I know I'm using old hardware, but I'm interested in the relevant issues for this sort of hardware and newer. I'm using a 3.2 GHz Ivy Bridge Xeon with 32 GB ECC RAM. It has only 8MB L3 Cache, but since I'm performing random reads and writes on multi-gigabyte buffers, I don't think the L3 cache size is very relevant to this question.
I've found it takes ~100 to read and update a 64 bit integer in a random position in a large buffer of the same. The buffer is aligned so it should only need to load one cache lane for each update. In a single threaded application, that means I get around 10-15 million updates per second. Supposing I had millions of independent such updates to perform, is there a faster way of getting that work done than processing them in sequence? I know I could multi-thread the application, but with only a few hundred cycles latency, does that mean it wouldn't be worth having more threads than cpu cores? I'm looking more for 10X+ speedup not just 2-4X. I have an OpenCL program which does this on an old Tesla GPU with GDDR5 RAM and I can get well over a billion updates per second, but efficient GPU programming is difficult and not friendly to branching code.

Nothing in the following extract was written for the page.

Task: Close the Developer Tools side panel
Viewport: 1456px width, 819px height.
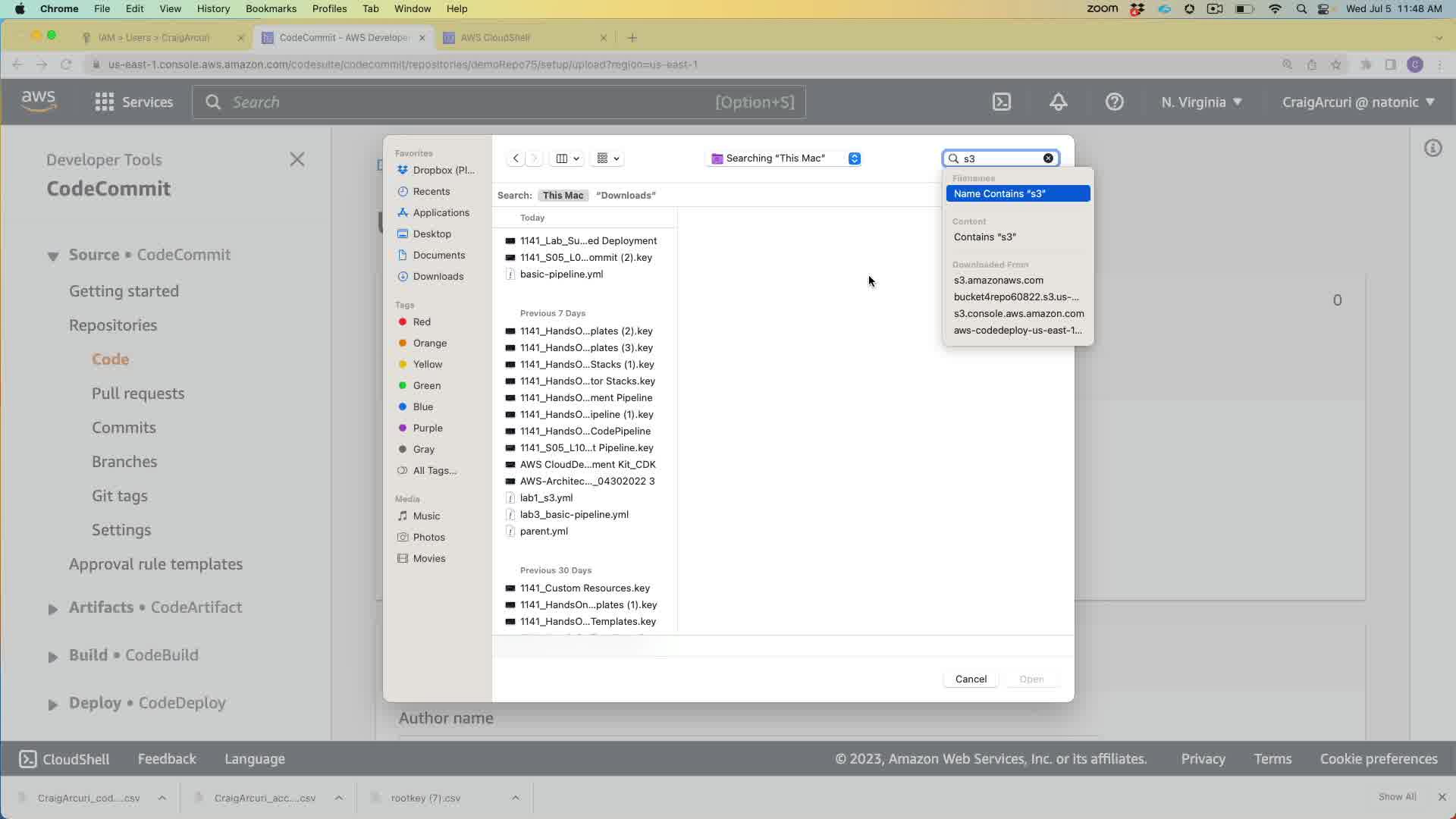Action: click(x=297, y=159)
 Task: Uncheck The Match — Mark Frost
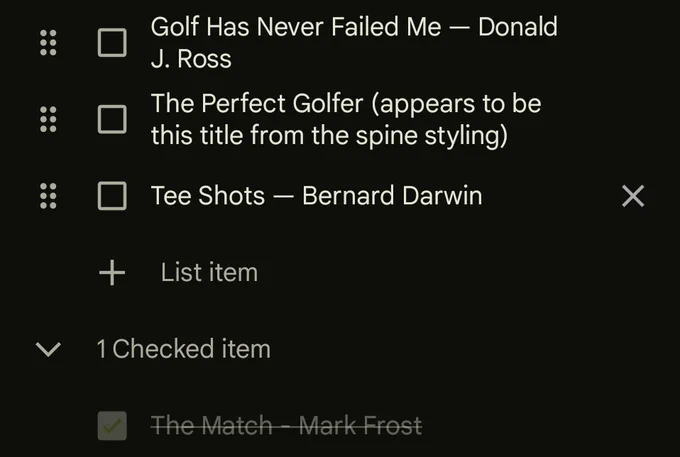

My Ivy Bridge CPU doesn't support AVX Gather/Scatter instructions. Would these instructions issue requests for all elements before necessarily receiving any of the responses from memory, or do they serialise the memory requests? The reported cycles per instruction are meaningless in this context because they would be mostly requesting data not in cache already. If they can be used to hide the latency and get multiple elements at once though, that could be really useful.
I don't think there is, but am I missing a trick here? Is there some way in c to use non-blocking memory reads/writes? Many Thanks.